* **What is being asked**
From the material below, copy each line that holds the word "team".

* **Task material**

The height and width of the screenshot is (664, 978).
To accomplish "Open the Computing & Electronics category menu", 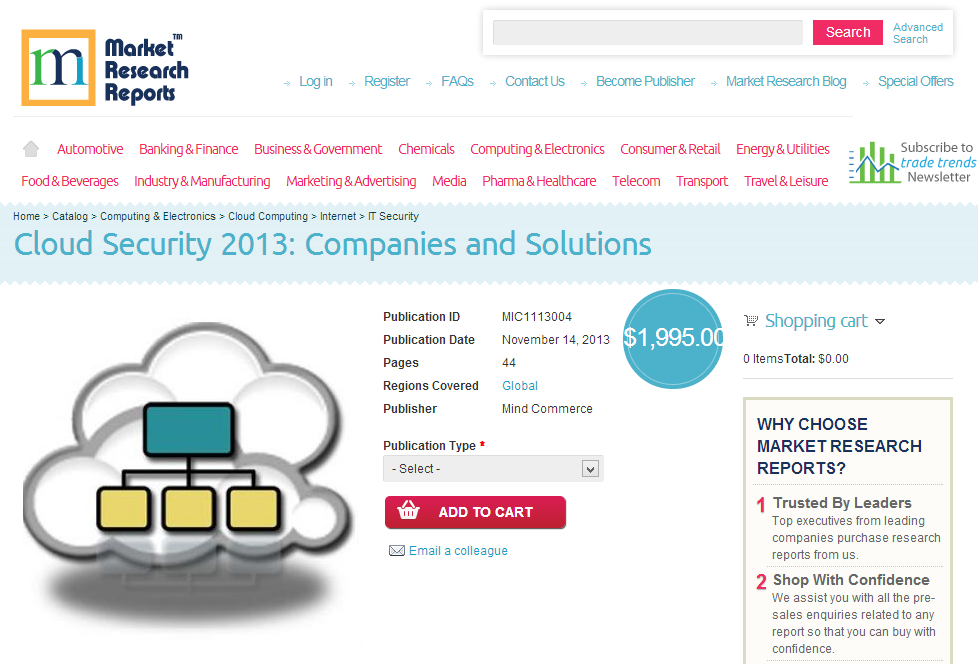I will 537,148.
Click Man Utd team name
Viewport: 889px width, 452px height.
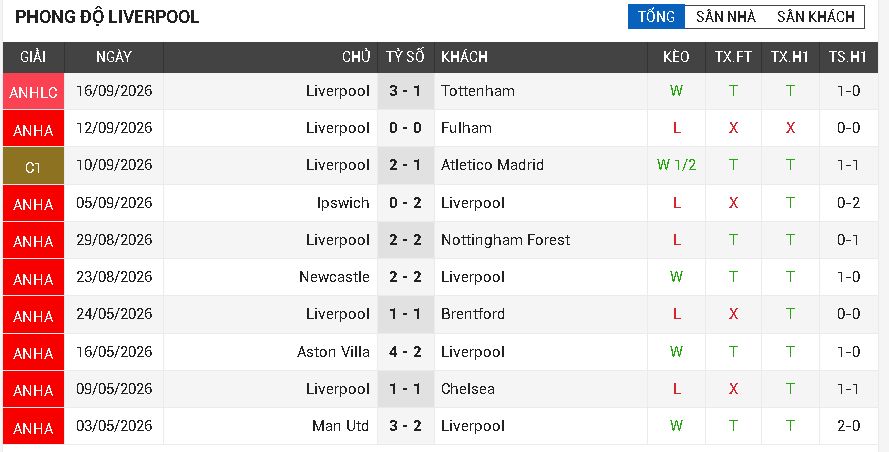pyautogui.click(x=341, y=426)

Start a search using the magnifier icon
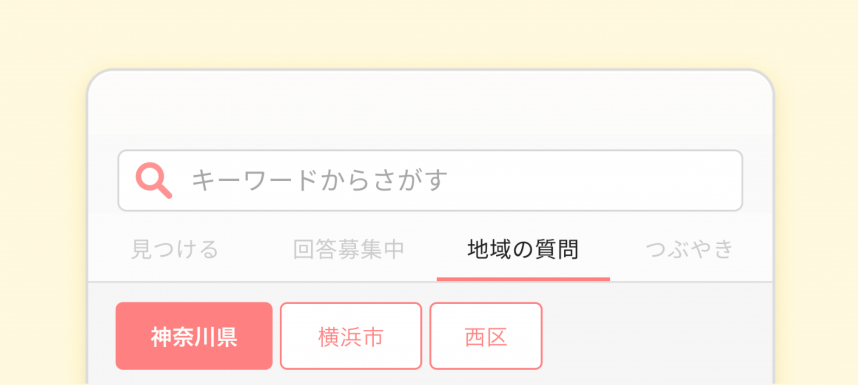pos(154,181)
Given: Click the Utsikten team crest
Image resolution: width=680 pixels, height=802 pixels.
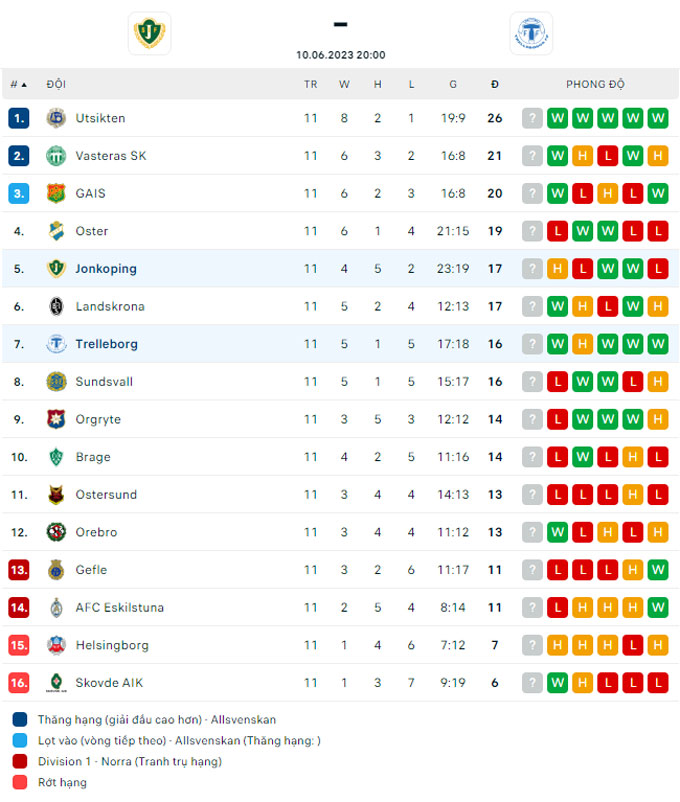Looking at the screenshot, I should [x=57, y=118].
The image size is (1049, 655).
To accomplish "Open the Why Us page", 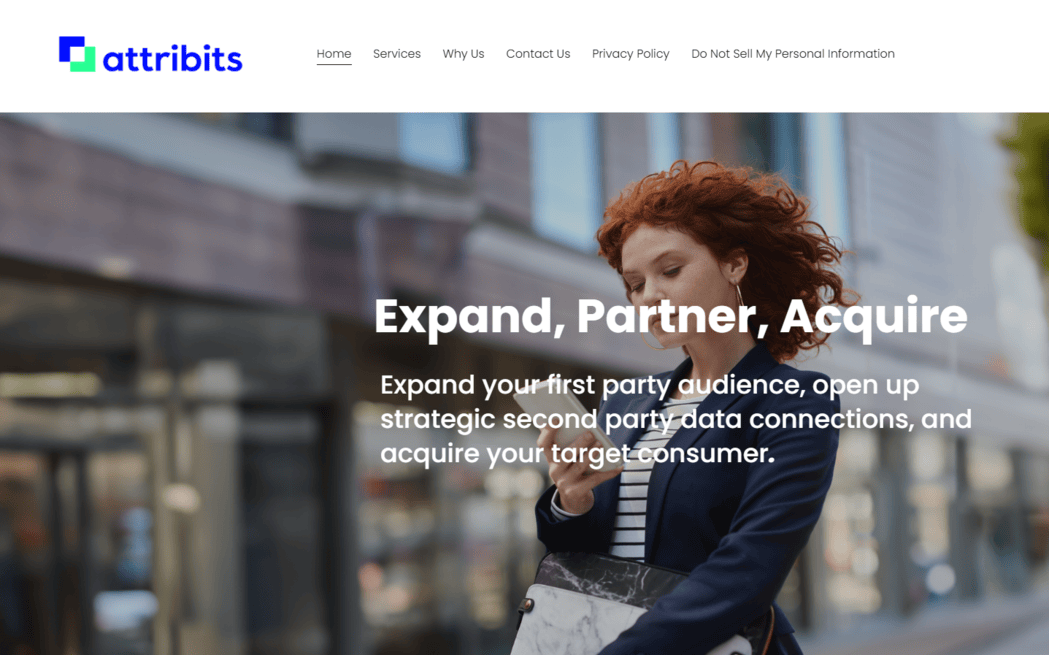I will [463, 54].
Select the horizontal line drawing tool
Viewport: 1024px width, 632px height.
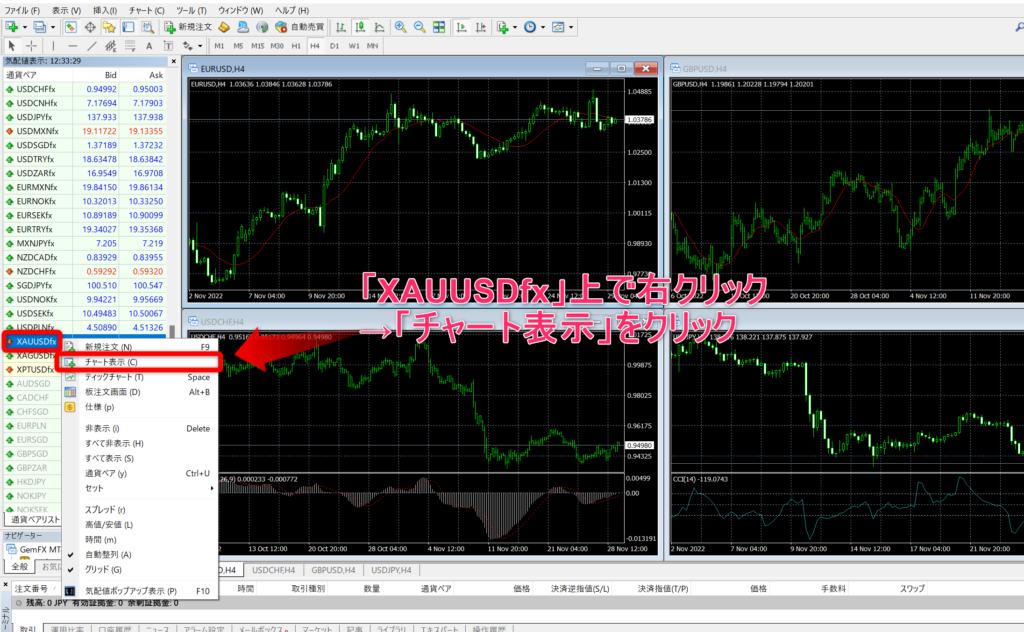coord(73,46)
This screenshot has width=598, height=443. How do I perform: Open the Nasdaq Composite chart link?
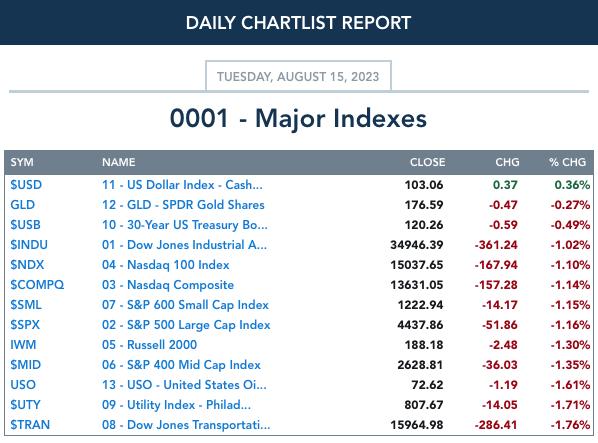point(168,285)
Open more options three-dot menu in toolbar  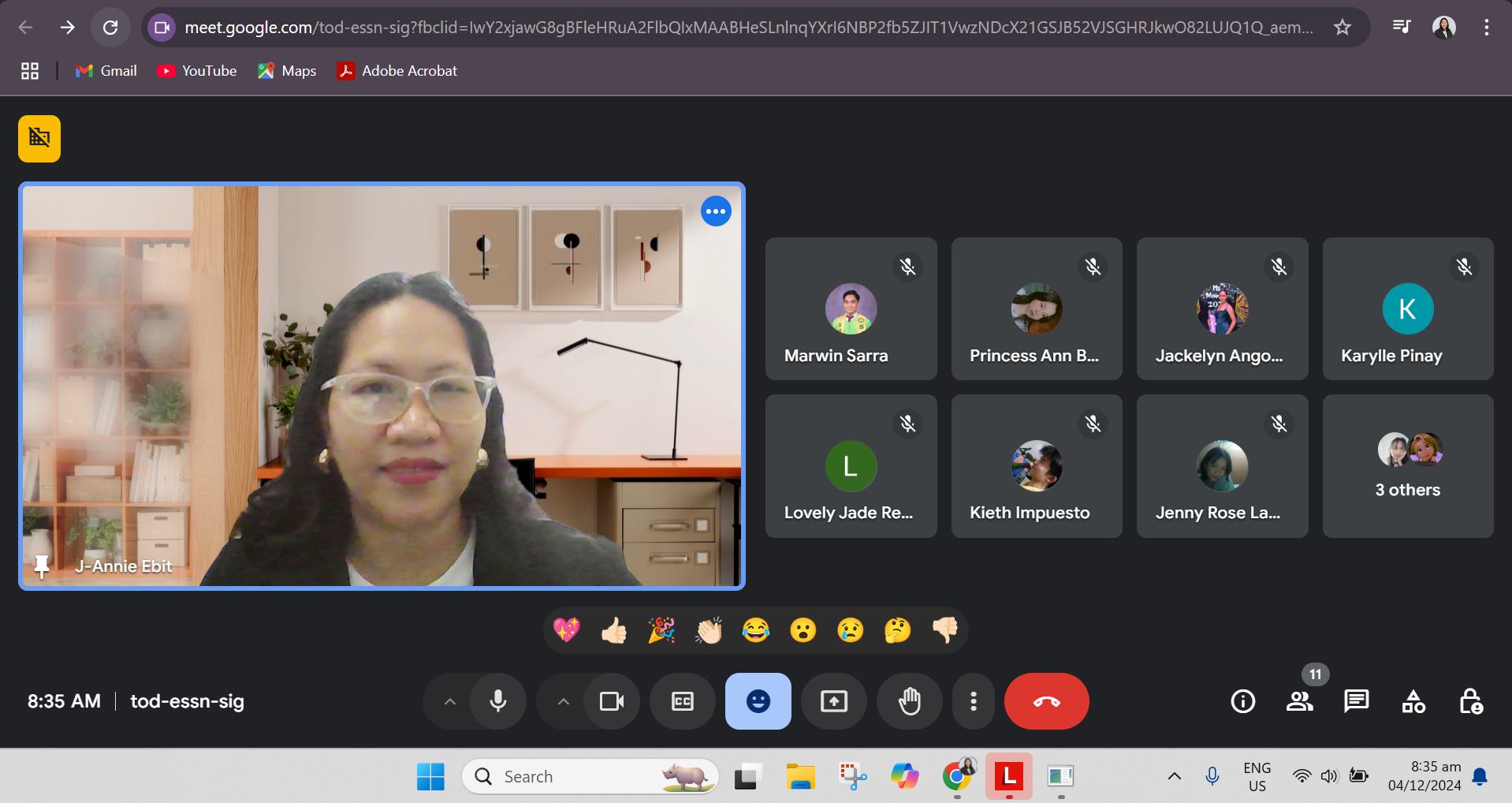(x=974, y=701)
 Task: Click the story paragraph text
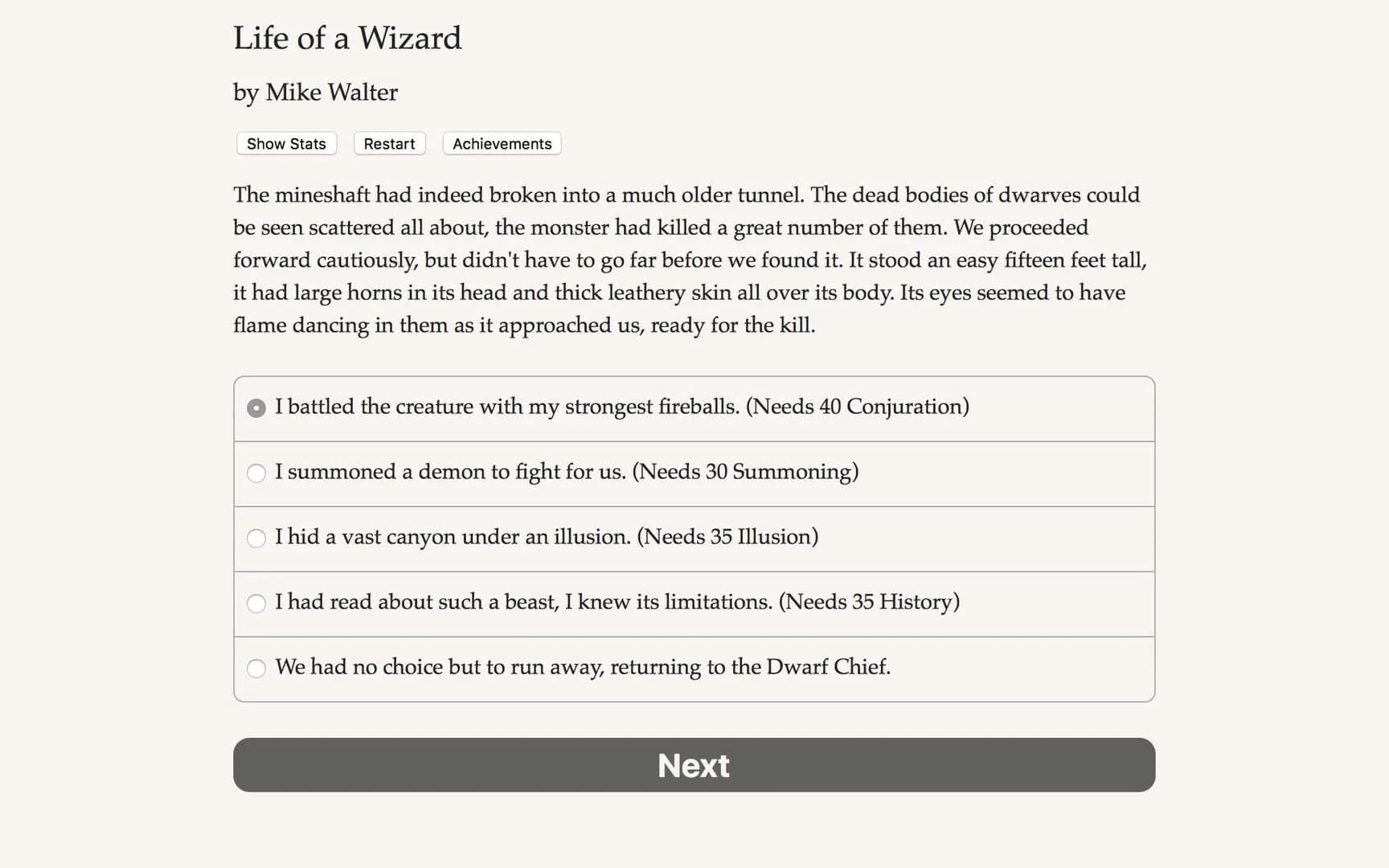point(691,260)

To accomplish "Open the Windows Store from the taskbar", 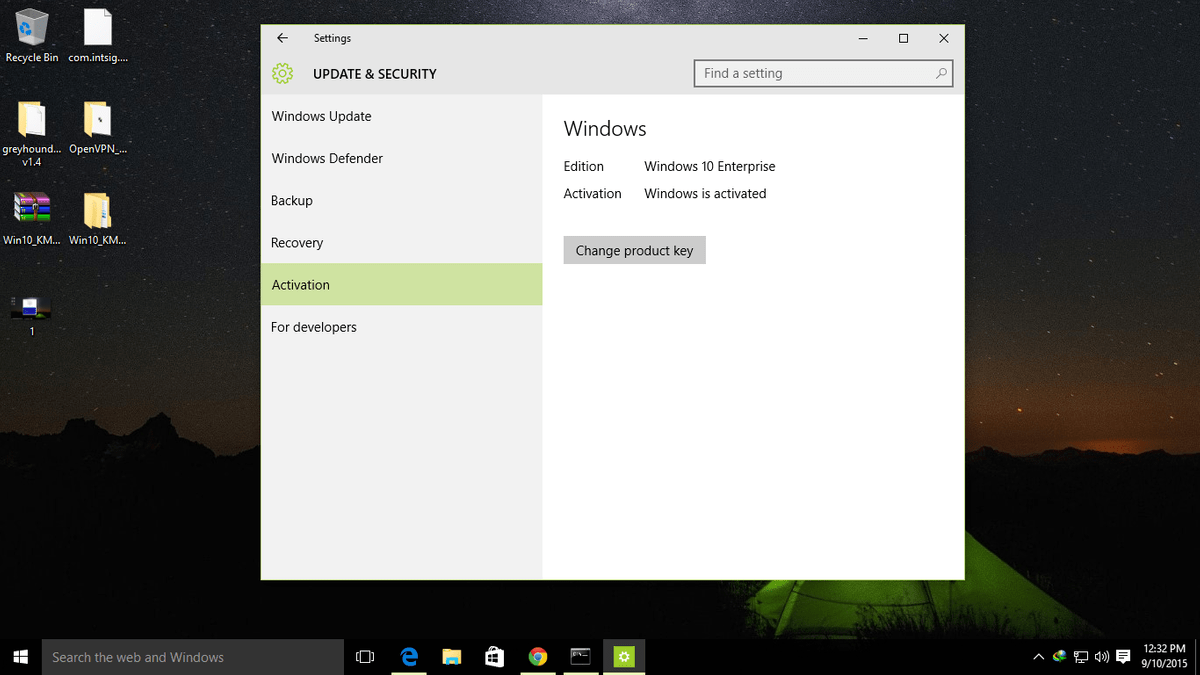I will [x=494, y=657].
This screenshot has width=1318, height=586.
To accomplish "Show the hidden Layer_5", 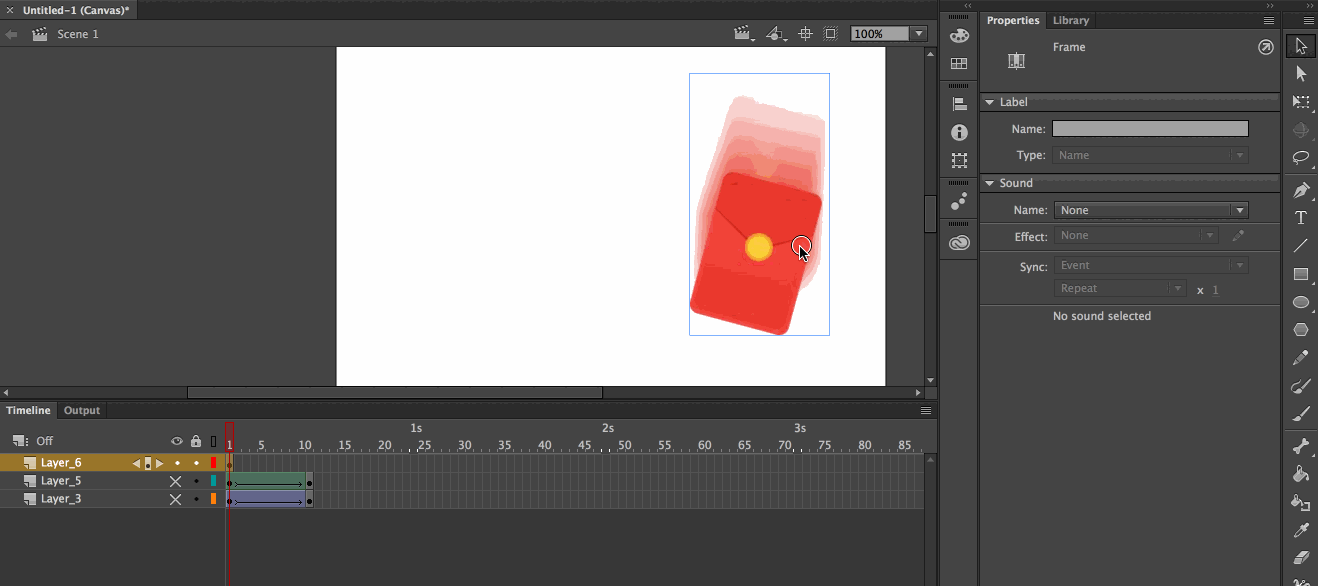I will click(176, 481).
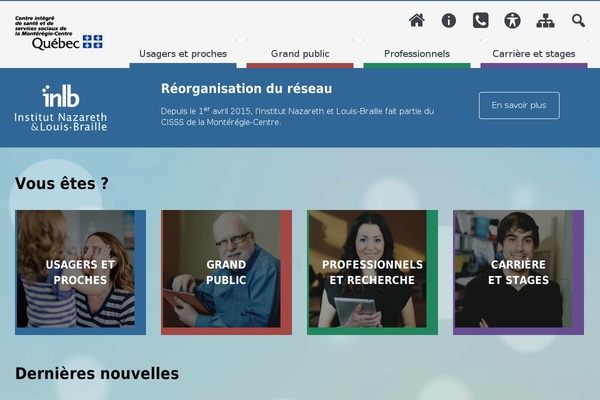Viewport: 600px width, 400px height.
Task: Click the Québec government logo
Action: point(67,43)
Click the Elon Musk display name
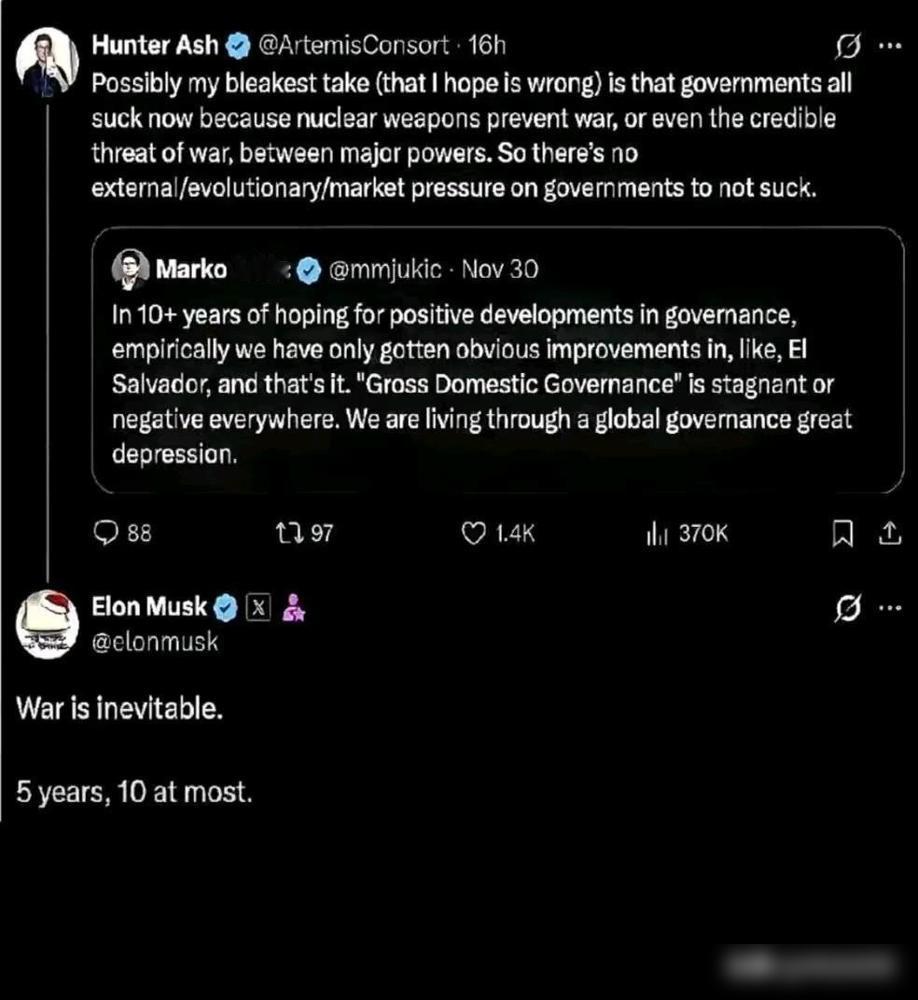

* **Task solution**
Click Man Utd team name
Given: Click the Utsikten team crest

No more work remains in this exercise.